Activity:
In the records below, find the line containing "Open the HL760-9S(Brazil) model link" and the line containing "Click the Auto Contrast half-circle icon". Give again exactly those lines and every line between them, omitting the pictures.

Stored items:
---
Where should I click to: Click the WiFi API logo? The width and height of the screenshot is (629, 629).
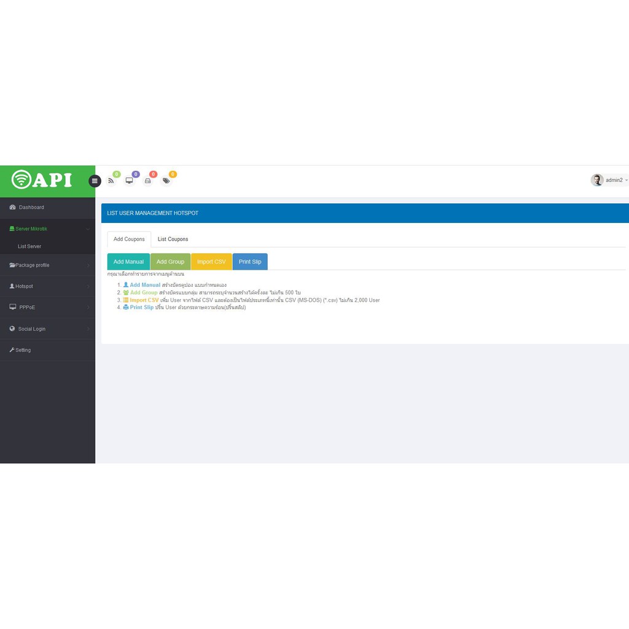click(42, 179)
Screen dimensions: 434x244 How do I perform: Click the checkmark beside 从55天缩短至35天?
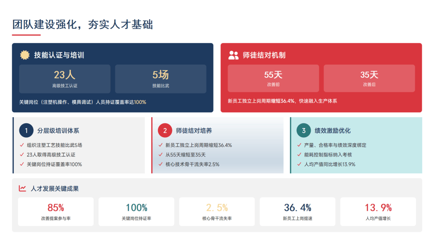(160, 155)
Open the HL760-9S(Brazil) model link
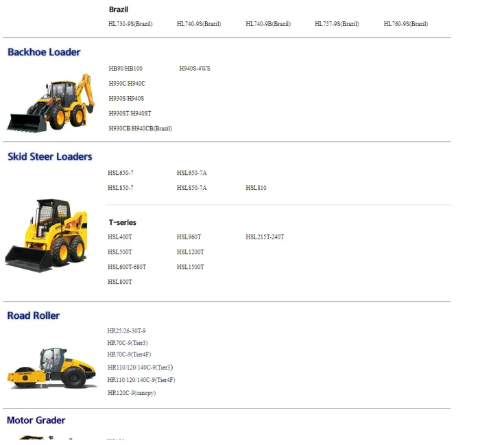480x445 pixels. (x=406, y=24)
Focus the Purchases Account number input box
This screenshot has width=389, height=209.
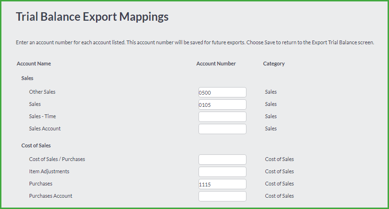(x=222, y=196)
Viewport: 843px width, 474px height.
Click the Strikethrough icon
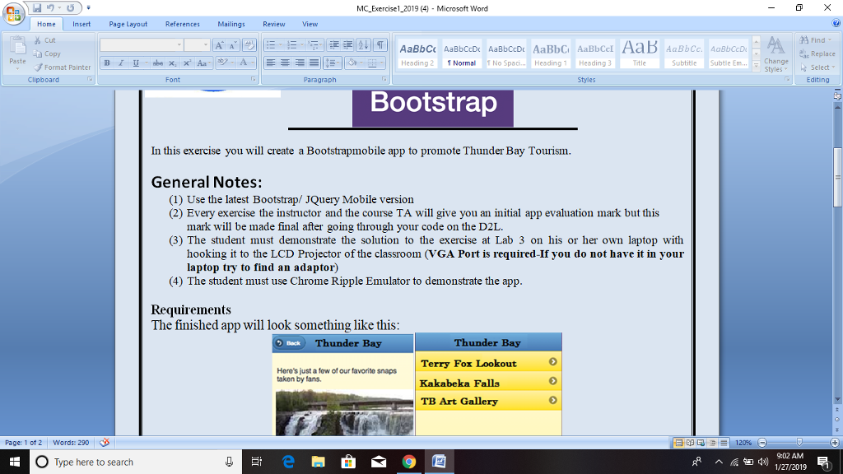(157, 63)
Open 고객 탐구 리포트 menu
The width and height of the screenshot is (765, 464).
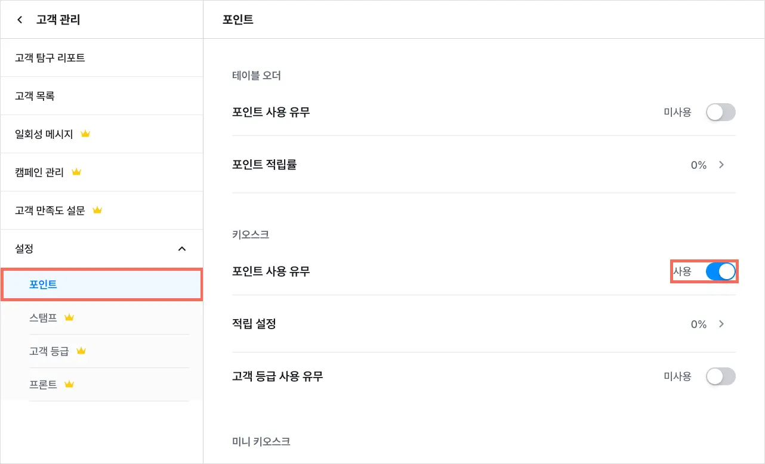point(50,58)
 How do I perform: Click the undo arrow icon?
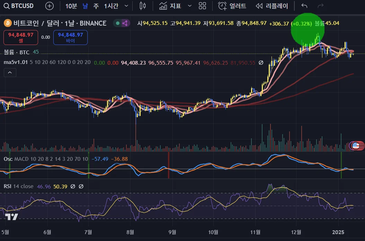[x=304, y=6]
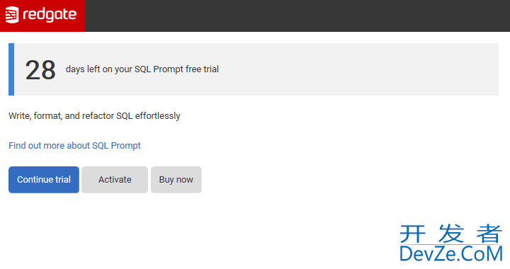Click the empty gray area of the trial banner
Screen dimensions: 510x269
point(358,69)
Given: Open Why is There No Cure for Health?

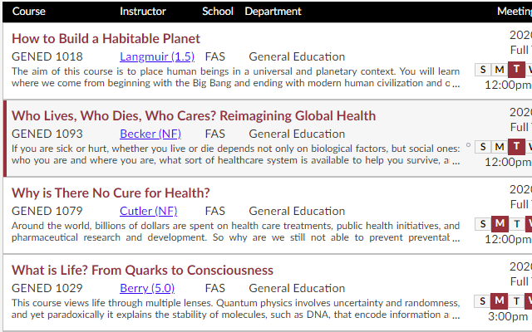Looking at the screenshot, I should click(111, 193).
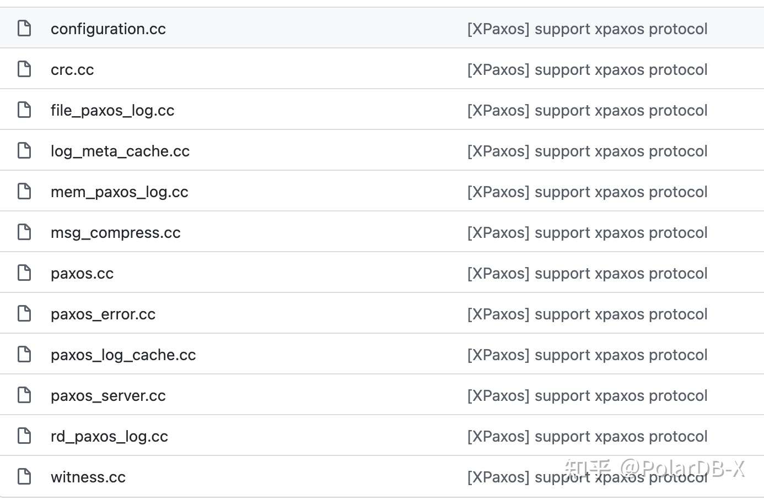Viewport: 764px width, 500px height.
Task: Click the file icon beside paxos_server.cc
Action: 24,395
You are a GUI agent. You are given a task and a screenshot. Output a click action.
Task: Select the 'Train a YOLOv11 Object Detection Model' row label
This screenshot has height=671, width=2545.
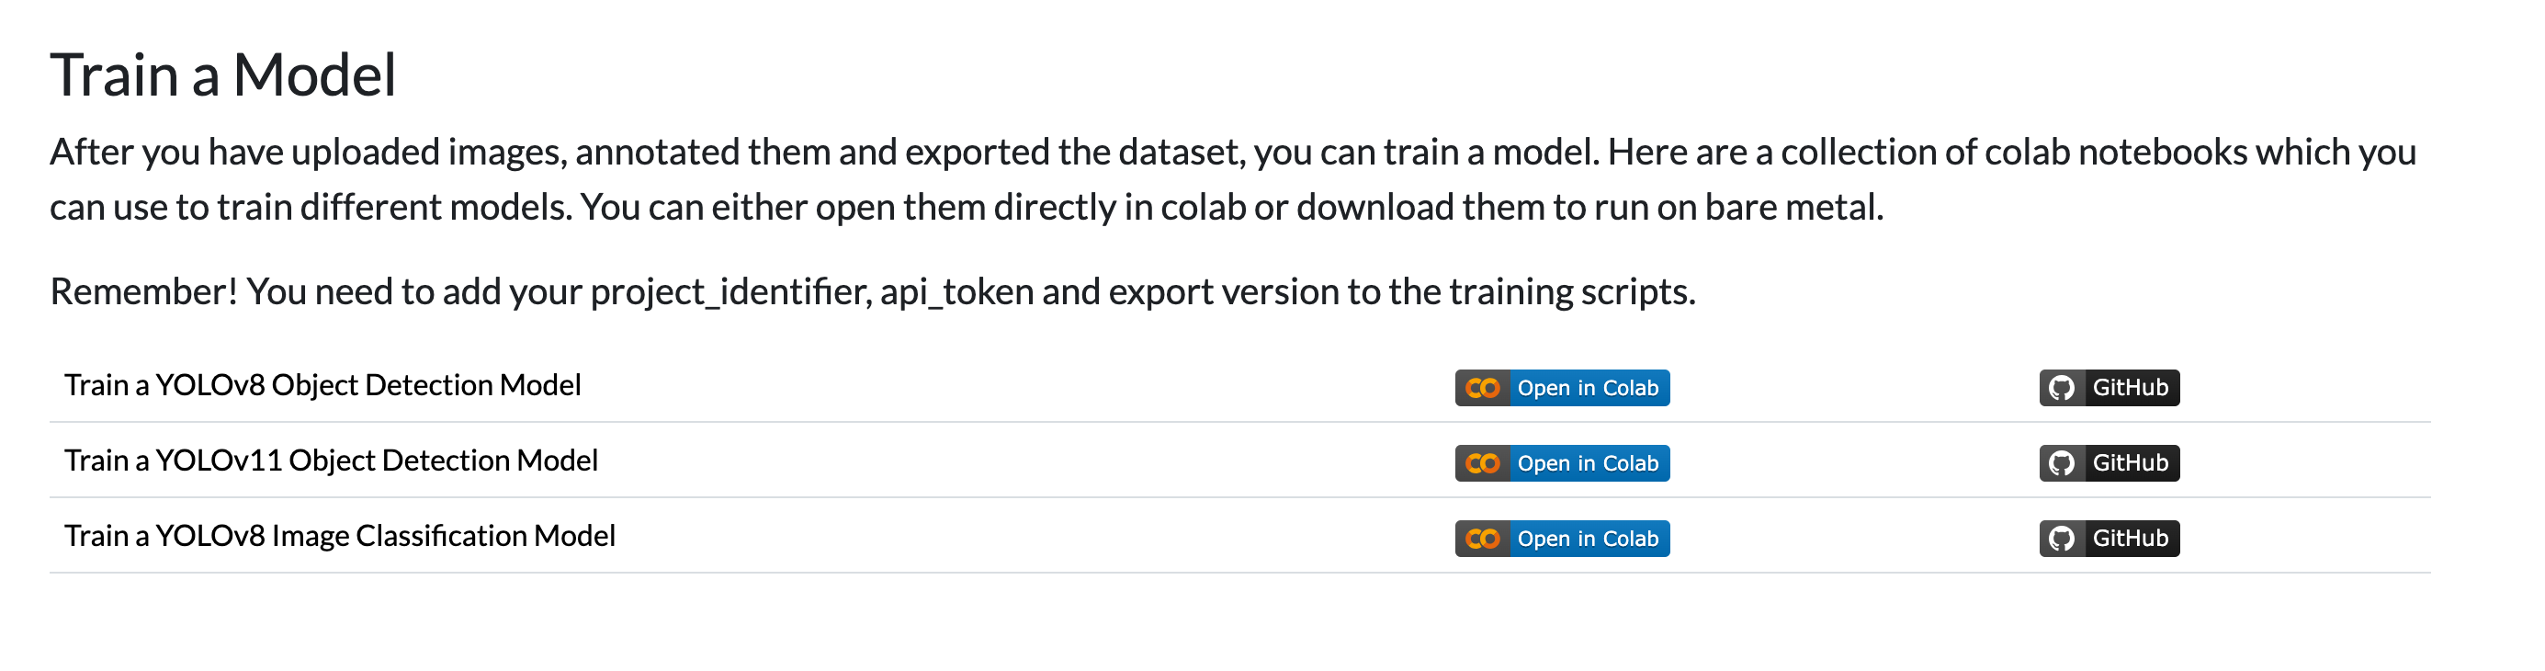point(331,461)
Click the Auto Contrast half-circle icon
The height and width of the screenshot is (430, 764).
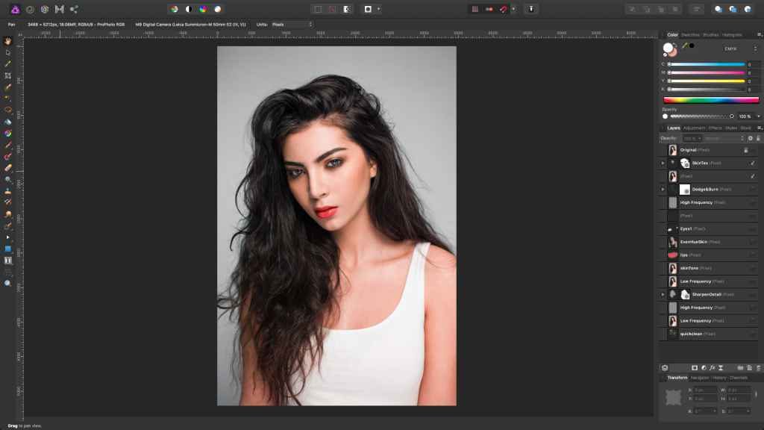tap(189, 9)
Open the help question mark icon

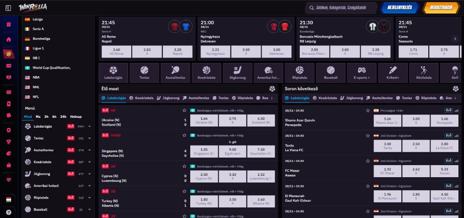pos(8,212)
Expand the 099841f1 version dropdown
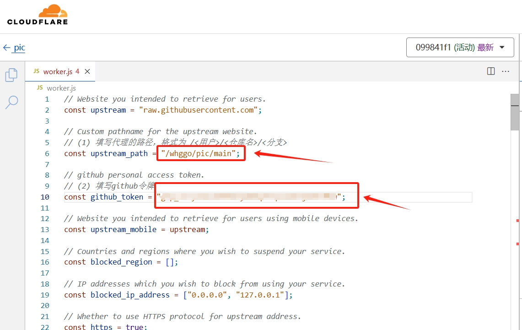This screenshot has height=330, width=522. pos(460,47)
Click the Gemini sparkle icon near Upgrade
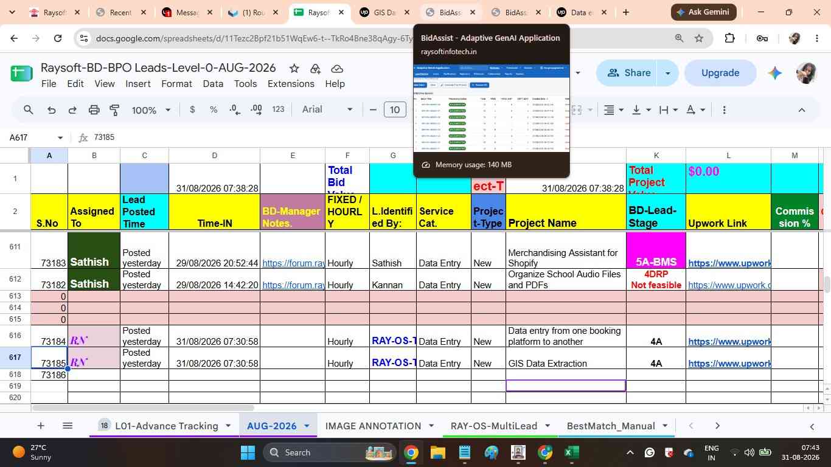The height and width of the screenshot is (467, 831). coord(774,73)
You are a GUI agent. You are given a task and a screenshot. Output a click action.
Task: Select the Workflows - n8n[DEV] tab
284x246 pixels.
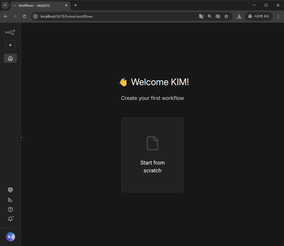pos(39,5)
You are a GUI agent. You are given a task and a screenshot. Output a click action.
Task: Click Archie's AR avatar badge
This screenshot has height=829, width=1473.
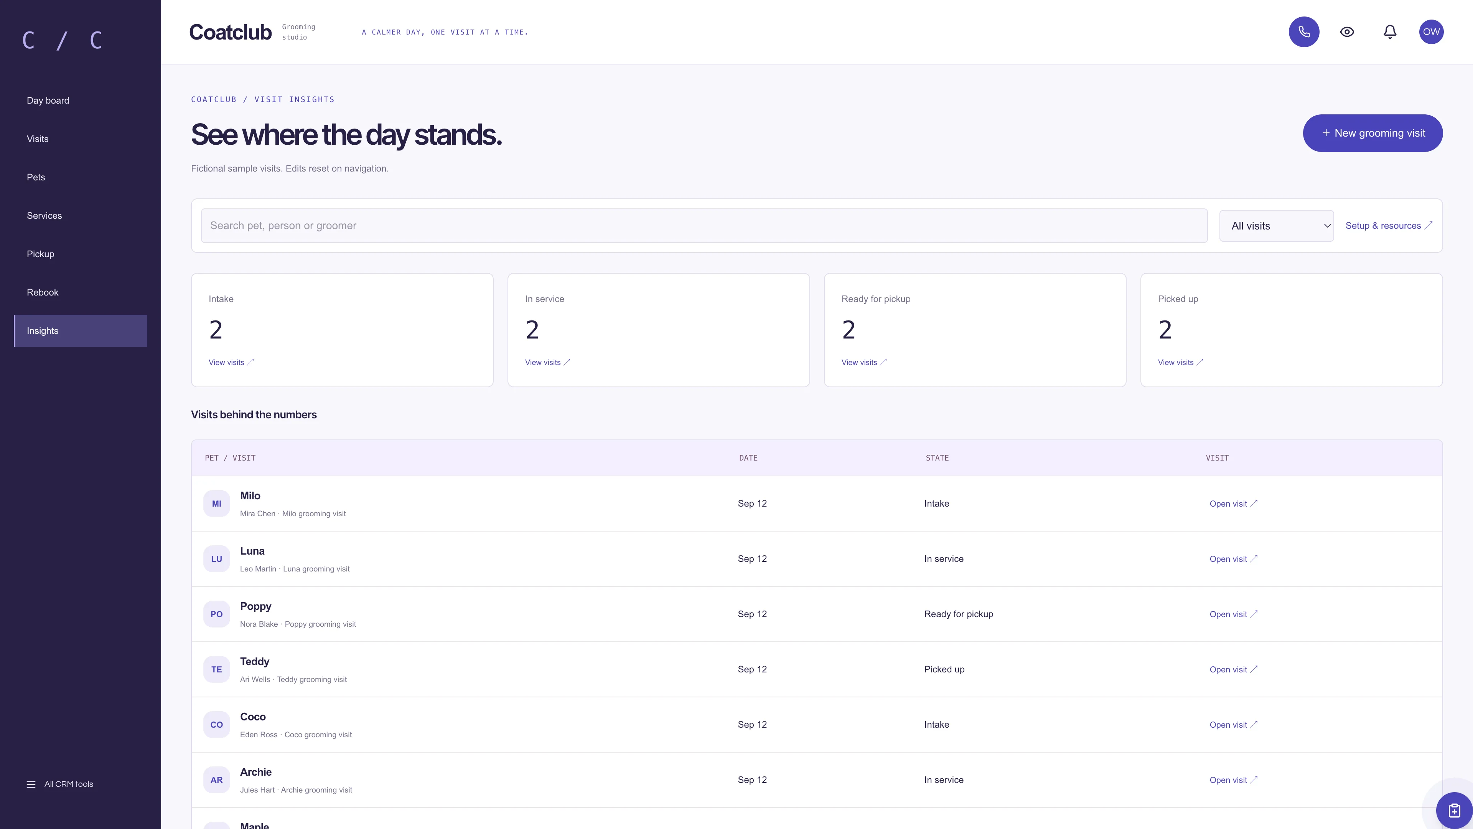coord(217,780)
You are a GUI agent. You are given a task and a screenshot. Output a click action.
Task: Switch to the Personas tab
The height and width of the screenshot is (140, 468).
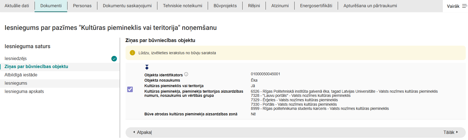point(82,6)
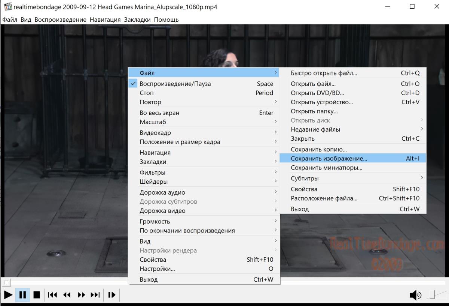Click the frame step icon
449x306 pixels.
click(x=112, y=295)
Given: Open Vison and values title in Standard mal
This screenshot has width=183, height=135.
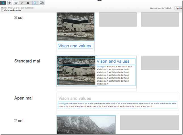Looking at the screenshot, I should (x=113, y=61).
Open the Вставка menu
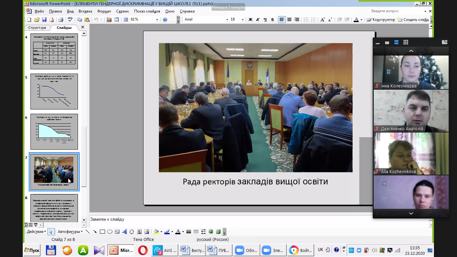 coord(85,11)
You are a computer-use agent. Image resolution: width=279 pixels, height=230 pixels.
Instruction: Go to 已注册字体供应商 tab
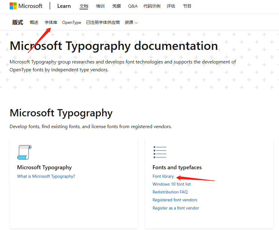click(103, 22)
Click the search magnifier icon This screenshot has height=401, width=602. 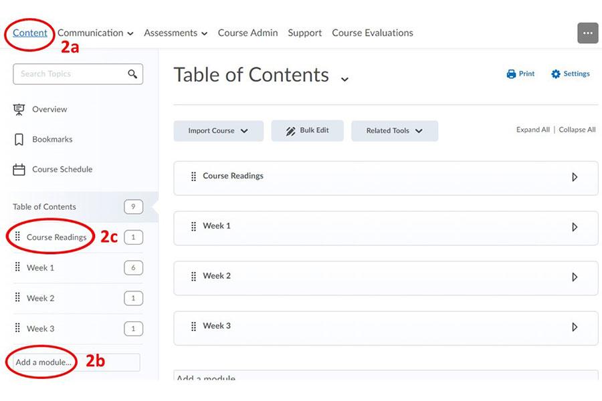(132, 74)
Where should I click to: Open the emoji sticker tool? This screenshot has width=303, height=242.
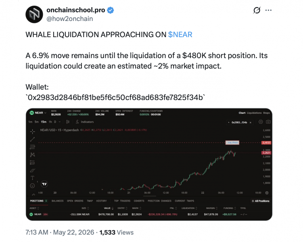(32, 186)
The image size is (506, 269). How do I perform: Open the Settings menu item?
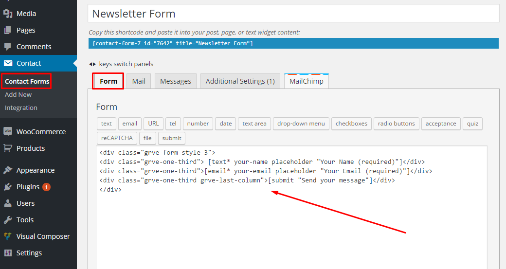point(29,253)
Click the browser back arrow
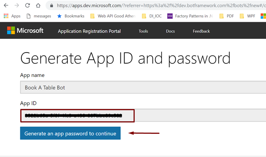 click(6, 6)
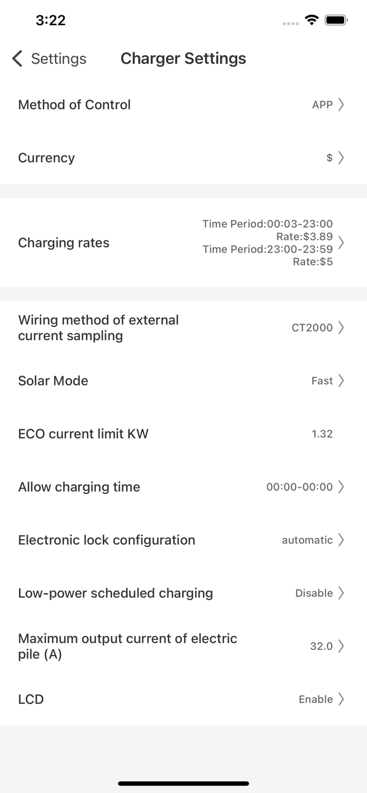367x793 pixels.
Task: Tap the home indicator bar at bottom
Action: [x=183, y=783]
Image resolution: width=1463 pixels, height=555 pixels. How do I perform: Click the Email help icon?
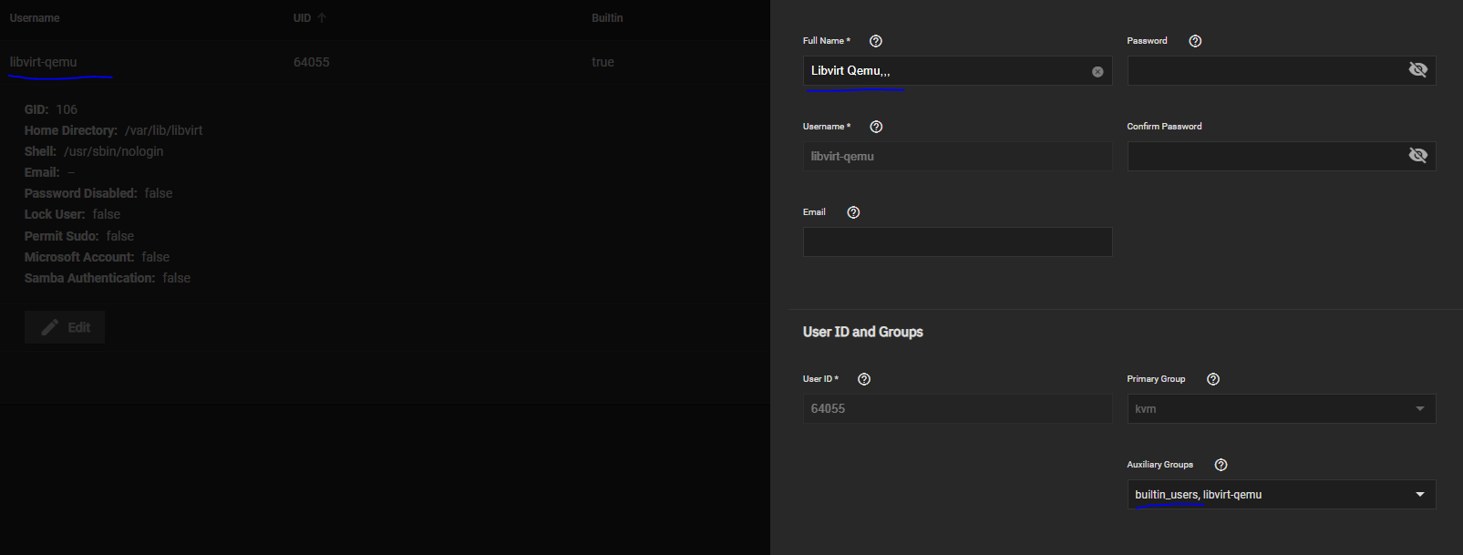(x=853, y=212)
---
Written response:
Open the HL760-9S(Brazil) model link
480x445 pixels. (x=406, y=24)
Focus the Purchases Account number input box
This screenshot has width=389, height=209.
(x=222, y=196)
Viewport: 843px width, 474px height.
Click the Strikethrough icon
(157, 63)
Open 고객 탐구 리포트 menu
The width and height of the screenshot is (765, 464).
point(50,58)
 How do I perform: Click the undo arrow icon?
[x=304, y=6]
Click the empty gray area of the trial banner
Screen dimensions: 510x269
point(358,69)
Given: Open Why is There No Cure for Health?

Looking at the screenshot, I should click(111, 193).
Viewport: 764px width, 500px height.
Task: Click the file icon beside paxos_server.cc
Action: 24,395
You are a GUI agent. You are given a task and a screenshot. Output a click action.
Task: Select the 'Train a YOLOv11 Object Detection Model' row label
This screenshot has height=671, width=2545.
point(331,461)
Click the Auto Contrast half-circle icon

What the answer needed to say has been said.